Наш мир на перепутье. Впервые за всю историю нам приходится идти одновременно в двух разных направлениях. Эти пути взаимосвязаны и взаимозависимы, один невозможен без другого, и все же им не сойтись в одной точке. Первый путь ведет ко все большему объединению, к слиянию, к Содружеству стран, к глобализации. Второй позволит человеку остаться самим собой в воспитавшей его культуре, наедине с его насущными заботами, с его достоинством, надеждами и страхами. Однако “независимое” государство плохо заботится о народе и его культуре. Поэтому необходим прямой диалог между культурами, признание традиций, языков и диалектов, религий, обычаев пусть даже временно сложившихся структур.
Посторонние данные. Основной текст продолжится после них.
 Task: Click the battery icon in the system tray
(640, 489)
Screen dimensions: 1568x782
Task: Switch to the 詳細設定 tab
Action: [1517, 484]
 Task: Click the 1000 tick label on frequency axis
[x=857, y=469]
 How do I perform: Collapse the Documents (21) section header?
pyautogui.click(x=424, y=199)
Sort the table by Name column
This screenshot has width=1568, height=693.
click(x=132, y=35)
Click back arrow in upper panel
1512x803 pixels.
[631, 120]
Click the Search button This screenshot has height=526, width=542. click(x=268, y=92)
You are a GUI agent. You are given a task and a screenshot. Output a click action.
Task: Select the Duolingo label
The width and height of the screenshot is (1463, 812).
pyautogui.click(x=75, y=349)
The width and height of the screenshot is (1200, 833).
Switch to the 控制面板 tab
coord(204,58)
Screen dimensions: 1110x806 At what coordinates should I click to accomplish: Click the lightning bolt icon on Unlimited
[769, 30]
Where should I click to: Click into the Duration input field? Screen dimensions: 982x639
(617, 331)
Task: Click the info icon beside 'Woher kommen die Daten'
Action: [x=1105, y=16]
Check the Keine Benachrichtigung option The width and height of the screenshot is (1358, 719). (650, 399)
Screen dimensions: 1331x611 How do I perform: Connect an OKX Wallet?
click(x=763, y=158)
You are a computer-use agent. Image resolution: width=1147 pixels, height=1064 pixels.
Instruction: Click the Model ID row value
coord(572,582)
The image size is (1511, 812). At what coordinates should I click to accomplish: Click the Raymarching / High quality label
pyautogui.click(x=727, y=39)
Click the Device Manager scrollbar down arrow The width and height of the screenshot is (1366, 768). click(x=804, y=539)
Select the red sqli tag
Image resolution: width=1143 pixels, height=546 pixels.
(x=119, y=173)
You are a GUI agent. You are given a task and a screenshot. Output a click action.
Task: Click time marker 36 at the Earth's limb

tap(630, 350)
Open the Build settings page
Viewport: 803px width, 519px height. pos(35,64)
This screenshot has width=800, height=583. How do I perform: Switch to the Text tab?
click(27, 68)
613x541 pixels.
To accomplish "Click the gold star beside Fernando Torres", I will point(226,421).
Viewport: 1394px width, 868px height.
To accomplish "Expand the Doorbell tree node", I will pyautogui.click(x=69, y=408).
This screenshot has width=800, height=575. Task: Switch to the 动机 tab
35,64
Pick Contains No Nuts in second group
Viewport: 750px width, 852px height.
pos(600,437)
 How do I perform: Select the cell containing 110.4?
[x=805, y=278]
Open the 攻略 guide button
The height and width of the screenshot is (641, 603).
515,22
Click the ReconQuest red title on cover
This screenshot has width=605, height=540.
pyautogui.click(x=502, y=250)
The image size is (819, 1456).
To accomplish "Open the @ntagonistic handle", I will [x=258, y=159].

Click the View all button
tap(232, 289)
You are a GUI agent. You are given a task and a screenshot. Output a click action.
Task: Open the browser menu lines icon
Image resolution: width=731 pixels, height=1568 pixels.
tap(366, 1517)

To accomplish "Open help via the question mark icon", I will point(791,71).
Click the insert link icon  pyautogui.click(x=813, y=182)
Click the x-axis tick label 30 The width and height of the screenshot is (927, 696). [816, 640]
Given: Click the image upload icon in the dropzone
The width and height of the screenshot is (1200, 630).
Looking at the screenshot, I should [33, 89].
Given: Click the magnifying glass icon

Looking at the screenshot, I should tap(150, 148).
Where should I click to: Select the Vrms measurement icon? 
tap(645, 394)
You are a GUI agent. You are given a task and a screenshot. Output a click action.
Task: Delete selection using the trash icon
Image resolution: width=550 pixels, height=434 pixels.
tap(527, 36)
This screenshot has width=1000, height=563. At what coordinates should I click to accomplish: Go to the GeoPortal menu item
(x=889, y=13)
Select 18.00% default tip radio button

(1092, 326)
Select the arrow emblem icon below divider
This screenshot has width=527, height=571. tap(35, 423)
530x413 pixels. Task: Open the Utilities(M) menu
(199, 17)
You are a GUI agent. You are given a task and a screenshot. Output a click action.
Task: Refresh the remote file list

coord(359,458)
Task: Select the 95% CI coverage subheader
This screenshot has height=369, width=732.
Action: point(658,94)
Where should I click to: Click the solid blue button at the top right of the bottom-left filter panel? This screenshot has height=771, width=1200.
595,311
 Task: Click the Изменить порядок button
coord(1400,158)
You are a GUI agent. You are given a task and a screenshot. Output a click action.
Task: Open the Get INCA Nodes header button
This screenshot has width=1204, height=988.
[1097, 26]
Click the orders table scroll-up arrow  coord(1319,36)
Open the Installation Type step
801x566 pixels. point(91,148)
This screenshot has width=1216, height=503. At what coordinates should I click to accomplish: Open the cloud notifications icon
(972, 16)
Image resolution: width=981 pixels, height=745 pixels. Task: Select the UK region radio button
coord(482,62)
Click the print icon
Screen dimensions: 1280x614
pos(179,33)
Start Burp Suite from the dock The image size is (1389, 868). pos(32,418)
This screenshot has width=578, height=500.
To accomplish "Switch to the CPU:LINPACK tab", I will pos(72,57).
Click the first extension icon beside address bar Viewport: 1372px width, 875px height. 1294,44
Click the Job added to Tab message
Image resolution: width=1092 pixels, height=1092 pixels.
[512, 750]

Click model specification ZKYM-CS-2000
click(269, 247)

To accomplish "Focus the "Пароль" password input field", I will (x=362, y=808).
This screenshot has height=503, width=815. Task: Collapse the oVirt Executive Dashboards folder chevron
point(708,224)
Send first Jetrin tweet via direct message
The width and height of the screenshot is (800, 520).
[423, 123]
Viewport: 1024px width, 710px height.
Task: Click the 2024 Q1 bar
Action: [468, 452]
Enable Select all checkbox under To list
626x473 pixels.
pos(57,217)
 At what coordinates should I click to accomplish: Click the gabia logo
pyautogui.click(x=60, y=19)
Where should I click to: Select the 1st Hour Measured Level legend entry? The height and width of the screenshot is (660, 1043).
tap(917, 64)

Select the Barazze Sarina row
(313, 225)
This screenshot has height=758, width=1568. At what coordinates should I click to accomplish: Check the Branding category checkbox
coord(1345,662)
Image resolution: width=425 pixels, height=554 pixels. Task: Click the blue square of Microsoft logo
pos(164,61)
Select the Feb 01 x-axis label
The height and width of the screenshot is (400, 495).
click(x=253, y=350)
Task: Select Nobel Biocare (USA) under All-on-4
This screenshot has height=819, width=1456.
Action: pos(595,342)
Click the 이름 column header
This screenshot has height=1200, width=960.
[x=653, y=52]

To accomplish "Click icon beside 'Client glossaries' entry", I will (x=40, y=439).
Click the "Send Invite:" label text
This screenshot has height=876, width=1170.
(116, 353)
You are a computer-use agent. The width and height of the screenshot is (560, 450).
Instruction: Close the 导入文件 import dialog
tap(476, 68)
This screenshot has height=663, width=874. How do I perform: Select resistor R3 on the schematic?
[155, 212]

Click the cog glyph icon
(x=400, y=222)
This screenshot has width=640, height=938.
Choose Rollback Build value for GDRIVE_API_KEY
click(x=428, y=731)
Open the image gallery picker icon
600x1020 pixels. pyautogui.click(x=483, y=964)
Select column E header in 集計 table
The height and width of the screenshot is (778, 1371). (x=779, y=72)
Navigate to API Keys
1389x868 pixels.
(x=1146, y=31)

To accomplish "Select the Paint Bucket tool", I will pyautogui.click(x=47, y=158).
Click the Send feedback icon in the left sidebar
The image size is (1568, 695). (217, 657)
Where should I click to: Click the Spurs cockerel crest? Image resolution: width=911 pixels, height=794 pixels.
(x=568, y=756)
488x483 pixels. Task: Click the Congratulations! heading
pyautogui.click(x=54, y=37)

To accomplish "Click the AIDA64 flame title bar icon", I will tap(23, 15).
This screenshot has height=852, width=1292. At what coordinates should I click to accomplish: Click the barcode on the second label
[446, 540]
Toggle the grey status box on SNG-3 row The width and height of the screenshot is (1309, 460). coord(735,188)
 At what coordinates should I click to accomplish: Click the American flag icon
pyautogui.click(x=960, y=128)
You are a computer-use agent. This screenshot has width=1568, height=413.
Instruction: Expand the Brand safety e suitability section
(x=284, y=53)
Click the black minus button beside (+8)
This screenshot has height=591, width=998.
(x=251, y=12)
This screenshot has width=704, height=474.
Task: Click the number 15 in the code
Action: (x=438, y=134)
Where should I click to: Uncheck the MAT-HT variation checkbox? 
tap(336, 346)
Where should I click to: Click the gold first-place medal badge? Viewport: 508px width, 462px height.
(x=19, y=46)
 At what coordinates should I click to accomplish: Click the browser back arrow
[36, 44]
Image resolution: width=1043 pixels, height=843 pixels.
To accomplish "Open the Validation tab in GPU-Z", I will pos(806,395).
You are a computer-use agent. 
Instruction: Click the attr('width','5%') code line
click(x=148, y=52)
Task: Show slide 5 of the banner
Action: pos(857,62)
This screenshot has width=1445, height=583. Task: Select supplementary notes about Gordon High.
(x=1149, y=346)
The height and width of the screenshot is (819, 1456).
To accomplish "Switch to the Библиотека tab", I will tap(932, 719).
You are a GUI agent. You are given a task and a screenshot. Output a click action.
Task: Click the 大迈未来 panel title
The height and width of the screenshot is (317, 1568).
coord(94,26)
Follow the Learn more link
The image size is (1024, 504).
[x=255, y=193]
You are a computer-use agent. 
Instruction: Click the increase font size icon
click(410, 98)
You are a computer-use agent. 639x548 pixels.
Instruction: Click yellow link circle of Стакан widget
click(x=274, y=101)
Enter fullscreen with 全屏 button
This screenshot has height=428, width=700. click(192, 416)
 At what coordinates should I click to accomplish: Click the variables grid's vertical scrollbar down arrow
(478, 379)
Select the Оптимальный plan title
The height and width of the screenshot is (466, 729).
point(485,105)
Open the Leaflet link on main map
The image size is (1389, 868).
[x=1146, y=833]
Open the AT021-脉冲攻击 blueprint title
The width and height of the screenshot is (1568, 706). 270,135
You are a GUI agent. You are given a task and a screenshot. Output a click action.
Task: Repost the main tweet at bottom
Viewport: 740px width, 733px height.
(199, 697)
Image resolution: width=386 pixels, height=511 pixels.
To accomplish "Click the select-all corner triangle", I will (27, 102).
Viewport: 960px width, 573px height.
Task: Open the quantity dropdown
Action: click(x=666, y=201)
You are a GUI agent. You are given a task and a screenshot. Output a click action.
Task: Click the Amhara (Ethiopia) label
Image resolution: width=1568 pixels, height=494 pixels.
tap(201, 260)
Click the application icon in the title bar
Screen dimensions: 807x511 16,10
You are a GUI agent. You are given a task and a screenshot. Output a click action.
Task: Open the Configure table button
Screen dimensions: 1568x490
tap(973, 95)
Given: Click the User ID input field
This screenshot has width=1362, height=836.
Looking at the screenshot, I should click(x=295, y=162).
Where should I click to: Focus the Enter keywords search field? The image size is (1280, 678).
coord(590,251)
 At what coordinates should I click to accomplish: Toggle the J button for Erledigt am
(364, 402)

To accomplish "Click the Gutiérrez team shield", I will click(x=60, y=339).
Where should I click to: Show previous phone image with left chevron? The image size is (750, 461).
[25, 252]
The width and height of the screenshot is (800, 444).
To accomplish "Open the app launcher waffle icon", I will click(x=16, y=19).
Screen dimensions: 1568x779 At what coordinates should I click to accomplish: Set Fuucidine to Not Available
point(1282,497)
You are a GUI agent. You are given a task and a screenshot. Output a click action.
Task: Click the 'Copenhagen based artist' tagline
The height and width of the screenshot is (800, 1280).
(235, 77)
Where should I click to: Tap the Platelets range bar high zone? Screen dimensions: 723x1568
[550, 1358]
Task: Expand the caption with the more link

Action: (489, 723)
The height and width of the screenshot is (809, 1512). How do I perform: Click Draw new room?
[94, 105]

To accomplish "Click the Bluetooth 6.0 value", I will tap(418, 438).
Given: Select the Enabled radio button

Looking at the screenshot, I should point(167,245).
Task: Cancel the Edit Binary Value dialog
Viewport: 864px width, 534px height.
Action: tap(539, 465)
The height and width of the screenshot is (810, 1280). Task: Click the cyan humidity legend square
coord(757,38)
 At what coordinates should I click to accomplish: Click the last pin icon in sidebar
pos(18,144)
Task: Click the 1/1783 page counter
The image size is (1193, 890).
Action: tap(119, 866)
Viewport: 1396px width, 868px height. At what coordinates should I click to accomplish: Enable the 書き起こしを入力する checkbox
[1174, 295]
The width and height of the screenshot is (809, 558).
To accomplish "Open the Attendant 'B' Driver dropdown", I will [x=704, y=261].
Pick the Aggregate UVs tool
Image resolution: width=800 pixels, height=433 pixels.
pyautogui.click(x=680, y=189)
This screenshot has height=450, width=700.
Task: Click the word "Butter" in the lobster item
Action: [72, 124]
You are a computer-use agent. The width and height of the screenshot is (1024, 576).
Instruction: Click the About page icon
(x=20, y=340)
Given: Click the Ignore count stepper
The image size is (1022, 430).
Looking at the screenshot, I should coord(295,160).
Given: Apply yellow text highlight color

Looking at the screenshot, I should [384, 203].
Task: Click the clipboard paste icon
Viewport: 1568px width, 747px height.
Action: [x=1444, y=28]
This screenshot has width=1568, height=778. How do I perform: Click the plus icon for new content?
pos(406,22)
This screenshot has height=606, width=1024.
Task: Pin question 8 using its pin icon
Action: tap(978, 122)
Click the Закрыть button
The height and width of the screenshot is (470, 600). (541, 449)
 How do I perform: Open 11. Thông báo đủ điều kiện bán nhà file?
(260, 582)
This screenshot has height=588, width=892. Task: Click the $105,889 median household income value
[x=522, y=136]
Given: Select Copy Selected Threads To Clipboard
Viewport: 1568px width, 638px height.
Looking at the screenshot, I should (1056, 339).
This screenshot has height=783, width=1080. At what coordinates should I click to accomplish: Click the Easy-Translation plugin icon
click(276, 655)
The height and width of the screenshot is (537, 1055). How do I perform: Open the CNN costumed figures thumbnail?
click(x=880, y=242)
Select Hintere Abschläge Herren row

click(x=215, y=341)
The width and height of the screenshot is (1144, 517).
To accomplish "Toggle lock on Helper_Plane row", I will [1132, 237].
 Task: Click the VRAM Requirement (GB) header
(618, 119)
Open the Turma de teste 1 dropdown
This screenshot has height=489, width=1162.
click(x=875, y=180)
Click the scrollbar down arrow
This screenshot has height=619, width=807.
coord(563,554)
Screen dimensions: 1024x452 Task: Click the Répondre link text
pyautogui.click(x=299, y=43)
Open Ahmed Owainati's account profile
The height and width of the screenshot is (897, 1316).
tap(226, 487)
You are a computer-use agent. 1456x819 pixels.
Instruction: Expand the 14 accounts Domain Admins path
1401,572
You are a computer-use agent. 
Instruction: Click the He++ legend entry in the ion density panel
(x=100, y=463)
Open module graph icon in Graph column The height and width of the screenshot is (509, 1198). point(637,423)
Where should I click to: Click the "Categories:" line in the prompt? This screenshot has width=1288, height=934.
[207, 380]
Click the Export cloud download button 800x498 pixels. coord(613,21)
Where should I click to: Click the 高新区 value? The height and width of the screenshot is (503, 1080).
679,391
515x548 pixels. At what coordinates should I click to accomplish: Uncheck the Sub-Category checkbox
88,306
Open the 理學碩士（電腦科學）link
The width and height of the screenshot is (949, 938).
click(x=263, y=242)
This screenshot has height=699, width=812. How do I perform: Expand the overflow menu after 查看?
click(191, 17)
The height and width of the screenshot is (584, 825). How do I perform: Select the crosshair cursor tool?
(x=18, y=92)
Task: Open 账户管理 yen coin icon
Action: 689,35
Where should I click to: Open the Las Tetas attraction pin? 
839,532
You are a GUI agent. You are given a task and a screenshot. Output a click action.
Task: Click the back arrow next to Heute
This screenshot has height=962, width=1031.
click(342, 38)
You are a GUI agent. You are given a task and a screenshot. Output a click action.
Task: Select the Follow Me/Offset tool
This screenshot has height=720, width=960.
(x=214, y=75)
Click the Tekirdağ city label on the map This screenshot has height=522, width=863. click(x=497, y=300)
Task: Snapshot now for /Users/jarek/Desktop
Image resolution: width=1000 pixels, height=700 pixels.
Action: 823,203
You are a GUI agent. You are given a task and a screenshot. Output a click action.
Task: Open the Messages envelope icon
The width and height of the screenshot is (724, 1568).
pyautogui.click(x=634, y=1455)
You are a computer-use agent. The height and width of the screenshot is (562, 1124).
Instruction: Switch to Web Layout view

Иммигрантам и людям, оказавшимся вместе в каких-то определенных условиях — например, в национальных анклавах больших городов или поселениях неоседлых народов, — всем необходимы внятные политические голоса, к которым будет прислушиваться Содружество стран. Общество должно взять на себя защиту этих автономных образований и заботу об их развитии, а сами они должны сохранять лояльность по отношению к обществу и поддерживать его.

А теперь, заглянув в такое туманное будущее, я хотел бы вернуть читателя к последним двадцати годам, продолжив повествование о своих странствиях — пока еще не оконченных.

ГЛАВА 18

Музыка

Возможно, читатель помнит мою детскую, чтобы не сказать — ребяческую мечту: если мне только удастся с блеском сыграть Чакону Баха в Сикстинской капелле, на земле наступит мир. Мечта моя, конечно же, не исполнилась, и, как все мы с горечью осознаем, прочного мира как не было, так и нет. И все же я играл перед Его Святейшеством папой Иоанном Павлом II в саду его летней резиденции в Кастельгандольфо 7 августа 1983 года.

За несколько лет до этого памятного вечера я стал сотрудничать с Польским камерным оркестром, как он тогда назывался, и высоко оценил его. Мы сделали вместе много записей, коллеги-музыканты были удивительно близки мне по духу. Не ведающие усталости, преданные, увлеченные, всем сердцем любящие музыку и готовые ей служить, они стремились к совершенству. Не хвастаясь, хочу воздать должное самоотверженности этого замечательного коллектива: я могу с полным основанием сказать, что в сделанных нами записях мы достигли того, к чему стремились. Я особенно доволен записями моцартовских симфоний и циклом всех симфоний Бетховена, которые записывались в 1994 году во время концертов в Страсбурге.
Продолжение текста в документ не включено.